Congress quickly enacted the $2 trillion CARES Act in the early days of the COVID-19 public health crisis as a lifeline to workers and small business. The Paycheck Protection Program was established by the CARES Act to offer low-cost forgivable loans to qualifying business. Other provisions of the Act provided benefits directly to workers, health care organizations, and state and local government.

Forgivable Loans 

Since the purpose of CARES Act was to keep workers employed and help businesses remain open, the forgivable loans to businesses were approved for payroll, healthcare benefits, rent or mortgage payments and utility expenses. If used for these purposes in accordance with the program guidelines administered by the Small Business Administration, the applicant may apply for loan forgiveness.

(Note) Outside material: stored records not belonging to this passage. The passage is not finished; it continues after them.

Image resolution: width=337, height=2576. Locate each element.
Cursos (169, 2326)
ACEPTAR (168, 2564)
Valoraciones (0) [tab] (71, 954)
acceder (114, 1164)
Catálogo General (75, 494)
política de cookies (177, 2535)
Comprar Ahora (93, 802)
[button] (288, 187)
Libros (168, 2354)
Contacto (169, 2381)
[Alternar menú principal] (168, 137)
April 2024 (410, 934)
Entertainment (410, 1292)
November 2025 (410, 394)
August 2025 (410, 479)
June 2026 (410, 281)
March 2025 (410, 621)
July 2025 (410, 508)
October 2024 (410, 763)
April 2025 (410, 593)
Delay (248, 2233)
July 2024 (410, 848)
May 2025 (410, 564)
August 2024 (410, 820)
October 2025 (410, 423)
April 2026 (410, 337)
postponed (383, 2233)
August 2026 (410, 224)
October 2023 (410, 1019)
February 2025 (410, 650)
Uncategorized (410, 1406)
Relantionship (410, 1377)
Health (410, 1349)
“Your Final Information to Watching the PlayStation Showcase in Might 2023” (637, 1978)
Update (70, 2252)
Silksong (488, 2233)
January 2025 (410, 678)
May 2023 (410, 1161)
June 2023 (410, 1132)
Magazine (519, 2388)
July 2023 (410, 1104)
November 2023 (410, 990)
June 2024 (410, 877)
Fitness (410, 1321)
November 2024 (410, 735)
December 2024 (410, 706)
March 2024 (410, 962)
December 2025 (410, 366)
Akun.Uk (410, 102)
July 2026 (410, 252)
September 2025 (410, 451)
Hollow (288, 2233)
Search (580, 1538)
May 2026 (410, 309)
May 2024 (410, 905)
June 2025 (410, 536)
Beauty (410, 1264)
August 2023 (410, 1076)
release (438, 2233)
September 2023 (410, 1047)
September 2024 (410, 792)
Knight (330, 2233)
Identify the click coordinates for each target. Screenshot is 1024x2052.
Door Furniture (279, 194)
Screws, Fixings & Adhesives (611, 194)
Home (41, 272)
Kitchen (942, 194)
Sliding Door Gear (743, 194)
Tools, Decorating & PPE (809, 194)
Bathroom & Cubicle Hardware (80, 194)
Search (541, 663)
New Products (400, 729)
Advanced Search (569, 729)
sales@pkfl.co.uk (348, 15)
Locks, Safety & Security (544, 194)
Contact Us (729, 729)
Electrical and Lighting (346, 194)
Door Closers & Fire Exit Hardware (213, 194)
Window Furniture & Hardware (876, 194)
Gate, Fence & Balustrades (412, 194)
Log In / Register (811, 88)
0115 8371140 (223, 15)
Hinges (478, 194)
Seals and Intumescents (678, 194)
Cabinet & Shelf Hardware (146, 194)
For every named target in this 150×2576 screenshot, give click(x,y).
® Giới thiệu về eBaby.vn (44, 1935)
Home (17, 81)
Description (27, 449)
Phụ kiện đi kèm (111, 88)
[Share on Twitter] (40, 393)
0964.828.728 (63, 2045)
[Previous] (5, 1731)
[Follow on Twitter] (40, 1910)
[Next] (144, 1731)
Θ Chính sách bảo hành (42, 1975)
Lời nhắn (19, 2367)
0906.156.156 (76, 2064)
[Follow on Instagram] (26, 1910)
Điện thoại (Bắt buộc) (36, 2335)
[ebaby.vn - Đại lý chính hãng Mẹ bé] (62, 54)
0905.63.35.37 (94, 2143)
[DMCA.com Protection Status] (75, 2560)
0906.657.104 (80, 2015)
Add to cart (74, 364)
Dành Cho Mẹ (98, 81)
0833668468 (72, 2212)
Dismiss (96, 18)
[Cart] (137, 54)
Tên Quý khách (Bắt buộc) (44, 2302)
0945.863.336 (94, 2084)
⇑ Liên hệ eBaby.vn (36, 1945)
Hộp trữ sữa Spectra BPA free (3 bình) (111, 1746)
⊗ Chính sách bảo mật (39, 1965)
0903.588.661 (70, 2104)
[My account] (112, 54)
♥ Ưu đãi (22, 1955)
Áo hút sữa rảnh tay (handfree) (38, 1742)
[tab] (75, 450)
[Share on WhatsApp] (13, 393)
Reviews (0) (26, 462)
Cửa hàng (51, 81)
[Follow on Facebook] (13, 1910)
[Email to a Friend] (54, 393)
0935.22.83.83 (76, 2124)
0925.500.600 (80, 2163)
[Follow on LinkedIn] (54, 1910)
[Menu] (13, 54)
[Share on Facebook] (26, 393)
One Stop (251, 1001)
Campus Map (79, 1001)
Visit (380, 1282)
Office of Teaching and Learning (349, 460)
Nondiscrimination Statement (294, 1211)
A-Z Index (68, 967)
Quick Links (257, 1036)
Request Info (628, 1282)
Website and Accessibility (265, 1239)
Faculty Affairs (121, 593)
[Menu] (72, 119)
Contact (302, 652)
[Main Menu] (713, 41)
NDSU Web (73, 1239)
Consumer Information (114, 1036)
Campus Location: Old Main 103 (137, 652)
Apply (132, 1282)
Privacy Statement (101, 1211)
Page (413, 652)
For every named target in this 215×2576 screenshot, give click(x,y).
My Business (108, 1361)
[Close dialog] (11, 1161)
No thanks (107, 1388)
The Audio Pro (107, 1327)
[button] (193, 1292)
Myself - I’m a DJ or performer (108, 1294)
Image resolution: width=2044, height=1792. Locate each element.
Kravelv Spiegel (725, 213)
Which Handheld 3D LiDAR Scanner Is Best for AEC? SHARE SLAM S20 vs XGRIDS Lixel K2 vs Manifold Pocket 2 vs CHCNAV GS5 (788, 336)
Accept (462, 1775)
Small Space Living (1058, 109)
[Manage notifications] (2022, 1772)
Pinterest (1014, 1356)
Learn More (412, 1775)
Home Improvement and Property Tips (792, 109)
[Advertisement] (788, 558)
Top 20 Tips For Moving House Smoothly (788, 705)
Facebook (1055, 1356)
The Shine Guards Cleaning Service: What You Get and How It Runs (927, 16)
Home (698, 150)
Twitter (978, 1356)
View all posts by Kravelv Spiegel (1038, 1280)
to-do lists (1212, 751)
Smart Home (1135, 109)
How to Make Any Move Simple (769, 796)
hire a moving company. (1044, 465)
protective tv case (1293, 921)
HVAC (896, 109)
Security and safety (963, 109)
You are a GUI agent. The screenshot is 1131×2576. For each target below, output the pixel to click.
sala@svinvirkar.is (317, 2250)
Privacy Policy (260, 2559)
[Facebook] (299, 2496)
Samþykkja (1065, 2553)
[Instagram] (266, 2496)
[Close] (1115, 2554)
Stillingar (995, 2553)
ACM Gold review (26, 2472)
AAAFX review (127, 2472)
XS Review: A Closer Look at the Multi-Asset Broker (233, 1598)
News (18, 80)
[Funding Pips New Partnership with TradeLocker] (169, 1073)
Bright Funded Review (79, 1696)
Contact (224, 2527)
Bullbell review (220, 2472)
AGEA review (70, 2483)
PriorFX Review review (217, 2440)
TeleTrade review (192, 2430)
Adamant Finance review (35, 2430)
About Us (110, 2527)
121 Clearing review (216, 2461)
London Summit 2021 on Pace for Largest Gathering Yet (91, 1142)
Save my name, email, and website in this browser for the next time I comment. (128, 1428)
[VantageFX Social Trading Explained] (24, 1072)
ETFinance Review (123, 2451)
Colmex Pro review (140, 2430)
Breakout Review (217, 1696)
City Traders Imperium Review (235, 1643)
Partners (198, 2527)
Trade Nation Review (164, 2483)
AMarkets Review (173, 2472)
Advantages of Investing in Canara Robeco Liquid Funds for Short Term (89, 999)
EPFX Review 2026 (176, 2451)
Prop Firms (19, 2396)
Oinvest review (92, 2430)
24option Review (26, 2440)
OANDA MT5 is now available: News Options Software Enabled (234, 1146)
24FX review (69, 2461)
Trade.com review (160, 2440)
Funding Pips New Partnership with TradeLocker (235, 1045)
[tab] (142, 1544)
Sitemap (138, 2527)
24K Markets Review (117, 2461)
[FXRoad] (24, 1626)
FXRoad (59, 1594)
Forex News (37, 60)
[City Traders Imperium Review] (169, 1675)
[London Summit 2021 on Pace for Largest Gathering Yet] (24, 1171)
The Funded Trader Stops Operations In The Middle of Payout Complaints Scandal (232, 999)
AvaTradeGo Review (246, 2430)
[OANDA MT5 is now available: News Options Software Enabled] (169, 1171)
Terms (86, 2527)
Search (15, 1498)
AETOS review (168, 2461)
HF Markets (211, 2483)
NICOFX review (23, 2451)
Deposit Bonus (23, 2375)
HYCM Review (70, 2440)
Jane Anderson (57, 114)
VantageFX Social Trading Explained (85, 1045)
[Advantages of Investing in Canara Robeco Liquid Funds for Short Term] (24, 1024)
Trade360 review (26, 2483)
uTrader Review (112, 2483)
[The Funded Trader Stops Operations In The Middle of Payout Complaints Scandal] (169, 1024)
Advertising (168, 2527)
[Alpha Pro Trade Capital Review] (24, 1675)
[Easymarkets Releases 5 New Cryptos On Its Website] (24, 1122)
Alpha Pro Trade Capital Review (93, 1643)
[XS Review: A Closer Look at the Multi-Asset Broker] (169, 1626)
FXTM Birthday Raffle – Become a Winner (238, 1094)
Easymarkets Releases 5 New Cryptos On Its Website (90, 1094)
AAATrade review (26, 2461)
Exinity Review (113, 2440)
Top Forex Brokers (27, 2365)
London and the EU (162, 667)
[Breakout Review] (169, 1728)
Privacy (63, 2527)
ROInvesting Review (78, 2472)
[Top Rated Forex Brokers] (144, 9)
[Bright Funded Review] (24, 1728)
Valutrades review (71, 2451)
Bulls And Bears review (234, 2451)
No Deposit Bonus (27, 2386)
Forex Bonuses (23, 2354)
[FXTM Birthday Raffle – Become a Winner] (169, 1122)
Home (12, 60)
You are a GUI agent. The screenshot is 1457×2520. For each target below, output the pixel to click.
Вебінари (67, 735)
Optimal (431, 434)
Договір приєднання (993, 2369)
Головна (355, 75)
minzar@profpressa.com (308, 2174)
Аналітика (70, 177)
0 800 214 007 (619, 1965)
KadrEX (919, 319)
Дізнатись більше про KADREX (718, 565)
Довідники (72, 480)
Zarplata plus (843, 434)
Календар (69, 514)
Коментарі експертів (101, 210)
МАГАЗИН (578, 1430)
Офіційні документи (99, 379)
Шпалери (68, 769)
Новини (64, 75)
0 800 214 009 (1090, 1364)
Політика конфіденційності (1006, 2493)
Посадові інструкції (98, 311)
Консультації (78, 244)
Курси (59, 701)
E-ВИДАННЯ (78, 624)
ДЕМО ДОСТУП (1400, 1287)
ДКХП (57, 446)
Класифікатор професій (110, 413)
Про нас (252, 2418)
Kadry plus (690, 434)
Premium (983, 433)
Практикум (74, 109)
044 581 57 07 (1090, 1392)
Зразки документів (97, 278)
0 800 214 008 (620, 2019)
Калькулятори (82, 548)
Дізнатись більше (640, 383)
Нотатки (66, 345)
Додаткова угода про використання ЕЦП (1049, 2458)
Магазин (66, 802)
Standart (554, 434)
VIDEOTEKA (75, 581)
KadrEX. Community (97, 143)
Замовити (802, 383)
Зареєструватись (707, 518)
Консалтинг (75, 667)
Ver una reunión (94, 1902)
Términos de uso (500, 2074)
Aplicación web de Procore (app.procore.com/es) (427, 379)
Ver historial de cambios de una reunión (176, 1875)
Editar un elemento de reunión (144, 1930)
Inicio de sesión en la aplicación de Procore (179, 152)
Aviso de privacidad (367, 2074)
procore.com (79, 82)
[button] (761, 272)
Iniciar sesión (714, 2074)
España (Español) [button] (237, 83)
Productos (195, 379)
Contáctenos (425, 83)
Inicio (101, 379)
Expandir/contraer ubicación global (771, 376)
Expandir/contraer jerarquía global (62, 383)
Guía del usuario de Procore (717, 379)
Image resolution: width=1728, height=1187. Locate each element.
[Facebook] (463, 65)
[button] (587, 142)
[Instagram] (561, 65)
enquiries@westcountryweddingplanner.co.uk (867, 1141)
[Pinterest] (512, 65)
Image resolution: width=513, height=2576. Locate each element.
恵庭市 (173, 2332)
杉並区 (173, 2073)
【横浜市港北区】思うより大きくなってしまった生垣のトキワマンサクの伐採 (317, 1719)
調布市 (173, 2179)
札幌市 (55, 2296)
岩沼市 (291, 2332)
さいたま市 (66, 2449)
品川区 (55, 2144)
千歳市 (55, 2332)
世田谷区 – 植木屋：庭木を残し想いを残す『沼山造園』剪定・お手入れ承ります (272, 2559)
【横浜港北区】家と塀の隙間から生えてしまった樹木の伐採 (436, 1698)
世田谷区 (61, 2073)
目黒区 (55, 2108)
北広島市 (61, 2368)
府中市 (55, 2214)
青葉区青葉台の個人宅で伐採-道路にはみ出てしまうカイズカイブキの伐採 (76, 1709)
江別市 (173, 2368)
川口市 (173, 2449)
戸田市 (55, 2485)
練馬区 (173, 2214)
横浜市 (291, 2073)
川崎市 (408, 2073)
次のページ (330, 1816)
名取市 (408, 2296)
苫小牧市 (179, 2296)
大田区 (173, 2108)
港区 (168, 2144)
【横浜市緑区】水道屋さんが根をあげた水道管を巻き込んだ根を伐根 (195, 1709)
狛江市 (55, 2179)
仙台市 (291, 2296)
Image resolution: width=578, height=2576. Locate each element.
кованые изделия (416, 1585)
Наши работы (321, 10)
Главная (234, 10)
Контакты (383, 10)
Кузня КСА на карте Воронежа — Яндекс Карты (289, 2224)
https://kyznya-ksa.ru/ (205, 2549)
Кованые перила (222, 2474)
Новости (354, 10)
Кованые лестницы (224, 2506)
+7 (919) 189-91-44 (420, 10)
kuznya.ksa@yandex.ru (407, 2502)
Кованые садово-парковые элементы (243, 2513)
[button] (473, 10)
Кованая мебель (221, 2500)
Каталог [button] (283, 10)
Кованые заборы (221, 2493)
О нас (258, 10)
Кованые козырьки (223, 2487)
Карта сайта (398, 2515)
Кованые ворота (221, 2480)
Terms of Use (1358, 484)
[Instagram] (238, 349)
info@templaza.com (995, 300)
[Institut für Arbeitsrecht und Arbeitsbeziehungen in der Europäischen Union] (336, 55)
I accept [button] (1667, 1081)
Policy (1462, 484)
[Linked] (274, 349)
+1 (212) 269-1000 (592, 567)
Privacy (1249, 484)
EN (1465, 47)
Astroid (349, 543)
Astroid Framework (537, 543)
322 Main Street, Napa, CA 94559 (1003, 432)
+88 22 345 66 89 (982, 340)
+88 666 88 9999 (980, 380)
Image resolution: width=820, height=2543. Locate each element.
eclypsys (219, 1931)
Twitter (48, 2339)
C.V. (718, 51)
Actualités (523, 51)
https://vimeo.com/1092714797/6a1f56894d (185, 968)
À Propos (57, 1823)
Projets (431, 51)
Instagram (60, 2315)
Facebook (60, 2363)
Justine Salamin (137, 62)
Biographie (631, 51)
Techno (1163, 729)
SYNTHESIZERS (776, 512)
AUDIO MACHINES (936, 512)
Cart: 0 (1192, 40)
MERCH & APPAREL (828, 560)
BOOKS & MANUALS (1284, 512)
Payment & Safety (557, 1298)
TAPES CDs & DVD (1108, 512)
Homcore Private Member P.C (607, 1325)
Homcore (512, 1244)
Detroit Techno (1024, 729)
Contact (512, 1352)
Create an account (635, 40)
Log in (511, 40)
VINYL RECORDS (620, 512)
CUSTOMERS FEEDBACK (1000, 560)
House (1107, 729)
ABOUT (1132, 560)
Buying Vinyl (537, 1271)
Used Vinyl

Additionally, the CARES Act explicitly excluded loan proceeds as income to the business. However, what was unclear at the time of adoption is the tax treatment of expenses paid from the forgivable loan. The IRS notices clarify the tax treatment and will stand unless Congress changes the law. In the opinion of the IRS, the loan program confers a double tax benefit to the borrower that was not the expressed intention of the Act. Bipartisan support for legislation to reverse the IRS decision has been introduced and is under consideration by Congress.

The loss of some business deductions obviously reduces the benefit of a forgivable loan. In some situations, it may be better for a business to repay the loan. Business owners should evaluate their individual circumstances and the tax implications of each option in consultation with their tax advisors when making a decision.